Items listed in a dataset:
↓↓↓

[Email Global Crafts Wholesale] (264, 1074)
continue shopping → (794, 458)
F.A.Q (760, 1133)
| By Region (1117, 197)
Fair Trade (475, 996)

↑↑↑

What is needed:
Retype the entries word for word.

Answer to this task:
[Email Global Crafts Wholesale] (264, 1074)
continue shopping → (794, 458)
F.A.Q (760, 1133)
| By Region (1117, 197)
Fair Trade (475, 996)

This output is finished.